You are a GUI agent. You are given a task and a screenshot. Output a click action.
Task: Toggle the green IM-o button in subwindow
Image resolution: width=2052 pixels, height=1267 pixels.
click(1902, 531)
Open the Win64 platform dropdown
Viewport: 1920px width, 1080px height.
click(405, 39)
——————————
The full listing above is to be given again exactly.

You are a GUI agent. You are given a task and a screenshot. Output a click action.
Task: Toggle the green IM-o button in subwindow
Image resolution: width=2052 pixels, height=1267 pixels.
click(1902, 531)
Open the Win64 platform dropdown
Viewport: 1920px width, 1080px height.
click(405, 39)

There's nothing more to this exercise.